▶ [Instructions for the task]:
Of all the entries below, retype only the lines from the one with "Screen dimensions: 1562x784" through the one with "Task: Click the sidebar vertical scrollbar", exactly as they appear.

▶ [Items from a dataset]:
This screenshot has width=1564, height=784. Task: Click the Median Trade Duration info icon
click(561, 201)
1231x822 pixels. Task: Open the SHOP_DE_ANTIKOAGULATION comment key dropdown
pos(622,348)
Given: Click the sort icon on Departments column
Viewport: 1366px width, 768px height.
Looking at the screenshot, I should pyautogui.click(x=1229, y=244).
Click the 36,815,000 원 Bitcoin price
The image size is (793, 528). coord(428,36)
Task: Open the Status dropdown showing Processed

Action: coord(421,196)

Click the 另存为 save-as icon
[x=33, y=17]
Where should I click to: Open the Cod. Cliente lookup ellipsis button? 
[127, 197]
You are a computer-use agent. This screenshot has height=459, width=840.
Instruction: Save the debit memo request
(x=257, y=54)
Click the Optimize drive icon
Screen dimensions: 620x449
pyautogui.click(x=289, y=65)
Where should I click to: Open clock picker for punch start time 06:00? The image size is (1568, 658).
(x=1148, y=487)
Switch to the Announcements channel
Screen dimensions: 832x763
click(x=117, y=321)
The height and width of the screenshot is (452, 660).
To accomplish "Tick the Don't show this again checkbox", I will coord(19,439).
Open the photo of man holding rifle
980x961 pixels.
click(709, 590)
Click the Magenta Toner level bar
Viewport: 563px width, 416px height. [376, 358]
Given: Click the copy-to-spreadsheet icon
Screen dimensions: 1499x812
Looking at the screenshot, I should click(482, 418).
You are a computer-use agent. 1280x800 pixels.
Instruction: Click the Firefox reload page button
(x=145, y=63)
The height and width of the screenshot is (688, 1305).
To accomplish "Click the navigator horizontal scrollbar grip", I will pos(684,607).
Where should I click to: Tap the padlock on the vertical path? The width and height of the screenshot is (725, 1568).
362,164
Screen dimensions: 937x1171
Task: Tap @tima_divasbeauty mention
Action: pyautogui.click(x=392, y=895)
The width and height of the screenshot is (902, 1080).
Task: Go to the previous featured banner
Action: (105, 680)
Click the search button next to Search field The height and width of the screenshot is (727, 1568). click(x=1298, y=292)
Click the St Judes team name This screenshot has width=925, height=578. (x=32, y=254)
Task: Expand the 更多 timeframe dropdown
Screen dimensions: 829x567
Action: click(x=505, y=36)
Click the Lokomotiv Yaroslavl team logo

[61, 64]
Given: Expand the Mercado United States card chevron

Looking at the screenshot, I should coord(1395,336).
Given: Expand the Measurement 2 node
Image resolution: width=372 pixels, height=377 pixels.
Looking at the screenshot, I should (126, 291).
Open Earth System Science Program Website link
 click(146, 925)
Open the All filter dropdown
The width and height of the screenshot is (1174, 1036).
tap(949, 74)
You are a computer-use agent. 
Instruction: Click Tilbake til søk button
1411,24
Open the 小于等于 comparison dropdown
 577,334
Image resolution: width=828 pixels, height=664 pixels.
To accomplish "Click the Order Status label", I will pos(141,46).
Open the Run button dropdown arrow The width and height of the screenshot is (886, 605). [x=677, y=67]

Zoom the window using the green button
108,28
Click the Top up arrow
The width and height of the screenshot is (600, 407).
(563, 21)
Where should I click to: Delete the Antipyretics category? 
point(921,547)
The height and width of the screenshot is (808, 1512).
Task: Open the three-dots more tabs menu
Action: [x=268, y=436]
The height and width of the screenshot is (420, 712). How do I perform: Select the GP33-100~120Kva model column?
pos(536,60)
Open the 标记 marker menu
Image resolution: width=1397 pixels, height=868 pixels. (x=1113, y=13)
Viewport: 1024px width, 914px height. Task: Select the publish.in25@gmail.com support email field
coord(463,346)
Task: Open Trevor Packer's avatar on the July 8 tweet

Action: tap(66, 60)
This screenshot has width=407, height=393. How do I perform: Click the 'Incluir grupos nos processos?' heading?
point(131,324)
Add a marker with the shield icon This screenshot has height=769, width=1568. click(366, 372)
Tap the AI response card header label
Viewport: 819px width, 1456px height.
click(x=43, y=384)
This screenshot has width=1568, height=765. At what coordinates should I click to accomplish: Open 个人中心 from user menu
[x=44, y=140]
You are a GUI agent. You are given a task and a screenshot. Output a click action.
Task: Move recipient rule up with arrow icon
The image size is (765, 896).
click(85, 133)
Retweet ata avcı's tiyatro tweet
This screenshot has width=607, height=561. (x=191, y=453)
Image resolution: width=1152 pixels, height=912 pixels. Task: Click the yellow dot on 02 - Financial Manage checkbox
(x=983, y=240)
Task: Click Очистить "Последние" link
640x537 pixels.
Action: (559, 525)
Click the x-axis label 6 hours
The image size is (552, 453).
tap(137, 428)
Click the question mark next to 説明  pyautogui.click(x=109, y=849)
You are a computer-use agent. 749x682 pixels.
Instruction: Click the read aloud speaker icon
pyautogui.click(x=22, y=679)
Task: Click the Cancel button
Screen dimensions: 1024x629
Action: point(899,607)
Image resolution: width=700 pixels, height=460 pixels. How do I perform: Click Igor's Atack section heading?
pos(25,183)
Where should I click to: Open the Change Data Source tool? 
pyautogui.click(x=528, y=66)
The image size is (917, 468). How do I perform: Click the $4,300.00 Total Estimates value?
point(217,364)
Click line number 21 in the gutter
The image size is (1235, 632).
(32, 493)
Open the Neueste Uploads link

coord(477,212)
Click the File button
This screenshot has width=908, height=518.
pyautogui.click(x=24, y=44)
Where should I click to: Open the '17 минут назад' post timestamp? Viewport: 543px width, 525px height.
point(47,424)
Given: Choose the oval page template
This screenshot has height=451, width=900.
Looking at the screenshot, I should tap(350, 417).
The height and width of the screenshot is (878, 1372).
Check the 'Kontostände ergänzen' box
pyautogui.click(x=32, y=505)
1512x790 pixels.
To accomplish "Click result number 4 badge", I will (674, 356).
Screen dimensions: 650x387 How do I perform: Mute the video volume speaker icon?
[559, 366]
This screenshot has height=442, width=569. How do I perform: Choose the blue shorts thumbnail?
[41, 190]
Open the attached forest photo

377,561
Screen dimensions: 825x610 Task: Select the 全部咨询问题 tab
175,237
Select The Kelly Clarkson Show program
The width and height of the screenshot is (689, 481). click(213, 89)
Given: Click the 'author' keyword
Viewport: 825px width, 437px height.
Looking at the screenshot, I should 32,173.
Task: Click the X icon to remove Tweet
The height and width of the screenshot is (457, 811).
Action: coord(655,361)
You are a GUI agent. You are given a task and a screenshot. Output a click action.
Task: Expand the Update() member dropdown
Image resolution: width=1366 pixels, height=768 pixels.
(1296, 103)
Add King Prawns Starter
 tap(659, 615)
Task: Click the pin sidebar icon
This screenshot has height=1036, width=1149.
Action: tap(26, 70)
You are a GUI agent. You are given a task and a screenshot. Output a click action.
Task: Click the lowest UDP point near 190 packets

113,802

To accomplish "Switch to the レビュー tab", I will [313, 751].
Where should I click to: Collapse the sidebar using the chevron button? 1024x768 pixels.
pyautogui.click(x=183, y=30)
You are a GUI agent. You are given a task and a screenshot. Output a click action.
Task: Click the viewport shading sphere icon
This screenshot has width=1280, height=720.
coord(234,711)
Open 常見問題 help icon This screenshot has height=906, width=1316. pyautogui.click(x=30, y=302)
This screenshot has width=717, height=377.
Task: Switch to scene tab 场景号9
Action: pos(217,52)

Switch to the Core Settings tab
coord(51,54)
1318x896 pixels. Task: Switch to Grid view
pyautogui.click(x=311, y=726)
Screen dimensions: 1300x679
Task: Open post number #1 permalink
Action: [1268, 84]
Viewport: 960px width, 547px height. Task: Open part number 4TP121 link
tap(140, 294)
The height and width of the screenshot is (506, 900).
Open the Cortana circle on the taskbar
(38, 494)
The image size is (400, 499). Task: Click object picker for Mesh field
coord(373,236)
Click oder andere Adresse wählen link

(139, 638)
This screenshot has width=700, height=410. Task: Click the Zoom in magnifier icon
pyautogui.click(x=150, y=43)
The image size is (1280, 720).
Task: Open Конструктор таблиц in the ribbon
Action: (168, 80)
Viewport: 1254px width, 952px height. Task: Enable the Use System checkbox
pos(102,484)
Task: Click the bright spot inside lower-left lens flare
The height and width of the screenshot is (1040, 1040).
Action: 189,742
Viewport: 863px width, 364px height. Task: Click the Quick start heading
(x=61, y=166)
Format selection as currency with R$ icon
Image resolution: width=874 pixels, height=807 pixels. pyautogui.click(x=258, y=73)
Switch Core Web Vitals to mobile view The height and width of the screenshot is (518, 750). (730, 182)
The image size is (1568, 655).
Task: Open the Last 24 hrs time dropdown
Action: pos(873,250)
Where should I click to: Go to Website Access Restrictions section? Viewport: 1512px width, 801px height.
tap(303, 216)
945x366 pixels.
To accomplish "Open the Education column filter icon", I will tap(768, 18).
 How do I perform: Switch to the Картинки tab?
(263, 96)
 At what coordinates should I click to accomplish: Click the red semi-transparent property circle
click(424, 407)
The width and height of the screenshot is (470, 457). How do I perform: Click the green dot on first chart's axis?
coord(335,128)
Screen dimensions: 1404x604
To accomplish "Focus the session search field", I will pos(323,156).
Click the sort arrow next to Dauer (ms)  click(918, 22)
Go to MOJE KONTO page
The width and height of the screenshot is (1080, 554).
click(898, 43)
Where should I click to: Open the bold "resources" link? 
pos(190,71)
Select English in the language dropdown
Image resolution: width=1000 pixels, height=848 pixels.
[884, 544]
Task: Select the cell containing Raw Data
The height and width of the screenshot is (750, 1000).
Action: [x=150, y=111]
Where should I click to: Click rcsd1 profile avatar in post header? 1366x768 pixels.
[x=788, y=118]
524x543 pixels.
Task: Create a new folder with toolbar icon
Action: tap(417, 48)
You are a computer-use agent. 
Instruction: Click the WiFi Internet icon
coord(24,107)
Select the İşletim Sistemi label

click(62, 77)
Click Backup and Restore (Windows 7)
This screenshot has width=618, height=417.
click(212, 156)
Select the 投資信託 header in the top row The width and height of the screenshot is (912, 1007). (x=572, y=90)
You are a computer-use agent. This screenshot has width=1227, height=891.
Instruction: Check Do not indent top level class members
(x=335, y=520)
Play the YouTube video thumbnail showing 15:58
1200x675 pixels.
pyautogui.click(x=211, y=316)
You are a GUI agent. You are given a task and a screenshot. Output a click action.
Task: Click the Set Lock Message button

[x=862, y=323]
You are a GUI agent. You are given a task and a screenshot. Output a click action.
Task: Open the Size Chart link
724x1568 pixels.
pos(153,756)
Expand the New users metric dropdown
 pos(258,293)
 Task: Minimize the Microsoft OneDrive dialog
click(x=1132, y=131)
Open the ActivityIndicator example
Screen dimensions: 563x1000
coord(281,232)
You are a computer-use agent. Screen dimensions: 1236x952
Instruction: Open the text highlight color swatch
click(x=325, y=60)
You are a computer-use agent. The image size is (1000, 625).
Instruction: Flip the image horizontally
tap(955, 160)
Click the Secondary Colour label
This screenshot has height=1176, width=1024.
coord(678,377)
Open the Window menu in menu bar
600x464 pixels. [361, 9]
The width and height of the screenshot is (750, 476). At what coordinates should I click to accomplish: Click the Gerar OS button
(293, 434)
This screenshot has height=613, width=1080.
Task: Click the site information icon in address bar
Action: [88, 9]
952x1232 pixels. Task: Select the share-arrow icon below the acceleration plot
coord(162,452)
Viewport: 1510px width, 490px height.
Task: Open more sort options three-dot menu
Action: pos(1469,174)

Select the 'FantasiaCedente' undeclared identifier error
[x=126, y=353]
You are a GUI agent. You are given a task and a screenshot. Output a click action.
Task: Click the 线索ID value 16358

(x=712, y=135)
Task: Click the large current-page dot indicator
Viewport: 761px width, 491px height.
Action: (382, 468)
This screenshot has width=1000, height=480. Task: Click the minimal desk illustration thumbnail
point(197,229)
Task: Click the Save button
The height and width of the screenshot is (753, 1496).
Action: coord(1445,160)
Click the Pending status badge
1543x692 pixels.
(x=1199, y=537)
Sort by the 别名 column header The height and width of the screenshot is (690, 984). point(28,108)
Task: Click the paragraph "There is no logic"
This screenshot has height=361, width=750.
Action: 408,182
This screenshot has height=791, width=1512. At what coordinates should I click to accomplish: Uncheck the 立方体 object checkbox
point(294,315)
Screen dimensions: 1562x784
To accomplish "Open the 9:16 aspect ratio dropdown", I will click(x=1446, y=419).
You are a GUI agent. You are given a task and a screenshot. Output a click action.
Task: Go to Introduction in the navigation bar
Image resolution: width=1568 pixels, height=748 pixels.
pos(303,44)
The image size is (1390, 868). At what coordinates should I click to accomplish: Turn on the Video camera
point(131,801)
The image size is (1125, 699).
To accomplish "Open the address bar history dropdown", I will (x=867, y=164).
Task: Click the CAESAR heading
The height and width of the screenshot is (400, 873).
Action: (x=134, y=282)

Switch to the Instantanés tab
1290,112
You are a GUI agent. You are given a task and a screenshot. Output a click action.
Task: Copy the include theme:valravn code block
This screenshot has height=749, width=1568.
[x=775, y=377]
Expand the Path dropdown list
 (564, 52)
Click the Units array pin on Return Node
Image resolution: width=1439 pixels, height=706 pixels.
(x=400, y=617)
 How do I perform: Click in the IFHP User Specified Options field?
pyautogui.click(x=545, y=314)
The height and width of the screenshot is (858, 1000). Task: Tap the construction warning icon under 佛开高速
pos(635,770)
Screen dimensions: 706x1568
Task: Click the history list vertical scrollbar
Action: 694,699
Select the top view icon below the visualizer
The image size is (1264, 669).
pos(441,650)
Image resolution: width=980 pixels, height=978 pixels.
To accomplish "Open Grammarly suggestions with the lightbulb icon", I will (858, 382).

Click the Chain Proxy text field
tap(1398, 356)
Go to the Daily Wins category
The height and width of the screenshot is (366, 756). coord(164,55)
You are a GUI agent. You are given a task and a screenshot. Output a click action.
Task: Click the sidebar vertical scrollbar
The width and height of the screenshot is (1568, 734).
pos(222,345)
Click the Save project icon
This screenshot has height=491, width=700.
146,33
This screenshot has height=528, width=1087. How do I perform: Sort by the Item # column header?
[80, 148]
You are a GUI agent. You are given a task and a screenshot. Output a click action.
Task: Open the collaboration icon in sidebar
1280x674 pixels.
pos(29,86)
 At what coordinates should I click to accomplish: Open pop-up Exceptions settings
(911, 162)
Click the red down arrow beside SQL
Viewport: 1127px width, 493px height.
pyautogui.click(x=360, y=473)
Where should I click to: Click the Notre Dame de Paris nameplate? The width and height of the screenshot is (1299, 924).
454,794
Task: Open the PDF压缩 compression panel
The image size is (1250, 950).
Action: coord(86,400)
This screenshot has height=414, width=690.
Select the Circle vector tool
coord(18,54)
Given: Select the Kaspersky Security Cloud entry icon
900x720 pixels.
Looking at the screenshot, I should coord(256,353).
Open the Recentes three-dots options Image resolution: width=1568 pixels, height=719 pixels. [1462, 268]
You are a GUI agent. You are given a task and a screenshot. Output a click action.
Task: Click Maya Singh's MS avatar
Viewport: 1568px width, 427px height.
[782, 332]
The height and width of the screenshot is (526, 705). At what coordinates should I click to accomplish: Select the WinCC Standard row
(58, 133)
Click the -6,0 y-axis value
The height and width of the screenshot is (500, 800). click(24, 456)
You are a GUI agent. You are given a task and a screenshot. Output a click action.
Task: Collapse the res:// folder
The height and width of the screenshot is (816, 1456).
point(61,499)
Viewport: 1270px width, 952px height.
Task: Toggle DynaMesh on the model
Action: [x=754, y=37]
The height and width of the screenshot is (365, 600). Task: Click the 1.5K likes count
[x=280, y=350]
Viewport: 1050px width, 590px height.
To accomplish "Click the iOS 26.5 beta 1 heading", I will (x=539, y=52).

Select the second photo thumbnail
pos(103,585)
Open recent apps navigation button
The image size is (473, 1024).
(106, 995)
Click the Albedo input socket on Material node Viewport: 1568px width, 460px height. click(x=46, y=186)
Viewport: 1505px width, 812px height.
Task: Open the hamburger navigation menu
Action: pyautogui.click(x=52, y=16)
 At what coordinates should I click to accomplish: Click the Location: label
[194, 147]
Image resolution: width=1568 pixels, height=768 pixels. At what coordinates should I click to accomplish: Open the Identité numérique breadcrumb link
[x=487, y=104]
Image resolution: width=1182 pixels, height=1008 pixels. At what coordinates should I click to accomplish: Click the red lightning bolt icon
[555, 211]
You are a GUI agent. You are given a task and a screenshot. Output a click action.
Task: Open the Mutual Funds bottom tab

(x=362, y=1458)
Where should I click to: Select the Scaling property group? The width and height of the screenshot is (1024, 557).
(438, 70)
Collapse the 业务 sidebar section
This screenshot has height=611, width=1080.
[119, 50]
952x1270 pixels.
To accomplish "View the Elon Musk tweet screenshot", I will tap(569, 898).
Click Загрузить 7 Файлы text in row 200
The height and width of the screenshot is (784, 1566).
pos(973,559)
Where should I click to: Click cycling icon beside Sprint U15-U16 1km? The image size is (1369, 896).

▶ [Response for this exercise]:
Screen dimensions: 1562x784
To accomplish "Open the 9:16 aspect ratio dropdown", I will click(x=1446, y=419).
You are a GUI agent. You are given a task and a screenshot. Output a click action.
Task: Go to Introduction in the navigation bar
Image resolution: width=1568 pixels, height=748 pixels.
pos(303,44)
The image size is (1390, 868). At what coordinates should I click to accomplish: Turn on the Video camera
point(131,801)
The image size is (1125, 699).
To accomplish "Open the address bar history dropdown", I will (x=867, y=164).
Task: Click the CAESAR heading
The height and width of the screenshot is (400, 873).
Action: (x=134, y=282)

Switch to the Instantanés tab
1290,112
You are a GUI agent. You are given a task and a screenshot. Output a click action.
Task: Copy the include theme:valravn code block
This screenshot has height=749, width=1568.
[x=775, y=377]
Expand the Path dropdown list
 (564, 52)
Click the Units array pin on Return Node
Image resolution: width=1439 pixels, height=706 pixels.
(x=400, y=617)
 How do I perform: Click in the IFHP User Specified Options field?
pyautogui.click(x=545, y=314)
The height and width of the screenshot is (858, 1000). Task: Tap the construction warning icon under 佛开高速
pos(635,770)
Screen dimensions: 706x1568
Task: Click the history list vertical scrollbar
Action: 694,699
Select the top view icon below the visualizer
The image size is (1264, 669).
pos(441,650)
Image resolution: width=980 pixels, height=978 pixels.
To accomplish "Open Grammarly suggestions with the lightbulb icon", I will (858, 382).

Click the Chain Proxy text field
tap(1398, 356)
Go to the Daily Wins category
The height and width of the screenshot is (366, 756). coord(164,55)
You are a GUI agent. You are given a task and a screenshot. Output a click action.
Task: Click the sidebar vertical scrollbar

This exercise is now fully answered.